Problem requirements ▸
Exactly as they appear below, repeat the lines from the one with "Task: Open the intention" through the one with "View the blood", and no others.

Entries supplied ▸

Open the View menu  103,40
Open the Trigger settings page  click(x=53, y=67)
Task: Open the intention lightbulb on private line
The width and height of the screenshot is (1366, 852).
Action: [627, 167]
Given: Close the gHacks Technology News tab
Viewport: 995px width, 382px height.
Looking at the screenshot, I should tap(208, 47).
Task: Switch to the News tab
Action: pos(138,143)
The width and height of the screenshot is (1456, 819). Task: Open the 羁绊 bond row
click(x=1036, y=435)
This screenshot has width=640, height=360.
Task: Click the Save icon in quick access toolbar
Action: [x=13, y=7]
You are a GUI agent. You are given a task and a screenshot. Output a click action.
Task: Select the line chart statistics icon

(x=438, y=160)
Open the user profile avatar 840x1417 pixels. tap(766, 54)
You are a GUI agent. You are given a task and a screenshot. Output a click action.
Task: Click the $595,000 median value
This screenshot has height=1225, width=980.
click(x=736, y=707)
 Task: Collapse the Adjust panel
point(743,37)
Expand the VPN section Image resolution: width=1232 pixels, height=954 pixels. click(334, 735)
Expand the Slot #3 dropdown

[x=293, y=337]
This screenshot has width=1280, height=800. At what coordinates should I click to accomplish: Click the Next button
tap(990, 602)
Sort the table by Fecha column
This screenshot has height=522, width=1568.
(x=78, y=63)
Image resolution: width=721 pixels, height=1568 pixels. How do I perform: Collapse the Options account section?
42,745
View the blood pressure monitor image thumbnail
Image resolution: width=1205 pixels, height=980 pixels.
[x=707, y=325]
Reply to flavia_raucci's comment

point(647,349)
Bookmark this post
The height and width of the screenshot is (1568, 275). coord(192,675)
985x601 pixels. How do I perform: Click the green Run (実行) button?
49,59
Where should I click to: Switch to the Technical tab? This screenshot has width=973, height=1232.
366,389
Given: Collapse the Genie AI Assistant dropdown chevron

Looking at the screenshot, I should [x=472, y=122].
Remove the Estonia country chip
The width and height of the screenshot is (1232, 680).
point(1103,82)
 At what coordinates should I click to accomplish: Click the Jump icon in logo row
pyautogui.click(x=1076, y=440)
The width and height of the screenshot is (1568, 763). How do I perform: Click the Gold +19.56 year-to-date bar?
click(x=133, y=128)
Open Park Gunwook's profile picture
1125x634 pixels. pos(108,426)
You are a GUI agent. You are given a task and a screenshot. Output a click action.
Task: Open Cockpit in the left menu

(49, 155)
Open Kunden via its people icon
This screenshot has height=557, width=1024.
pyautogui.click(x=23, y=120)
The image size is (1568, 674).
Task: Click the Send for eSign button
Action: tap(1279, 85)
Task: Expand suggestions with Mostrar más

Answer area ▸
Task: Open the intention lightbulb on private line
The width and height of the screenshot is (1366, 852).
Action: [627, 167]
Given: Close the gHacks Technology News tab
Viewport: 995px width, 382px height.
Looking at the screenshot, I should tap(208, 47).
Task: Switch to the News tab
Action: pos(138,143)
The width and height of the screenshot is (1456, 819). Task: Open the 羁绊 bond row
click(x=1036, y=435)
This screenshot has width=640, height=360.
Task: Click the Save icon in quick access toolbar
Action: [x=13, y=7]
You are a GUI agent. You are given a task and a screenshot. Output a click action.
Task: Select the line chart statistics icon

(x=438, y=160)
Open the user profile avatar 840x1417 pixels. tap(766, 54)
You are a GUI agent. You are given a task and a screenshot. Output a click action.
Task: Click the $595,000 median value
This screenshot has height=1225, width=980.
click(x=736, y=707)
 Task: Collapse the Adjust panel
point(743,37)
Expand the VPN section Image resolution: width=1232 pixels, height=954 pixels. click(334, 735)
Expand the Slot #3 dropdown

[x=293, y=337]
This screenshot has width=1280, height=800. At what coordinates should I click to accomplish: Click the Next button
tap(990, 602)
Sort the table by Fecha column
This screenshot has height=522, width=1568.
(x=78, y=63)
Image resolution: width=721 pixels, height=1568 pixels. How do I perform: Collapse the Options account section?
42,745
View the blood pressure monitor image thumbnail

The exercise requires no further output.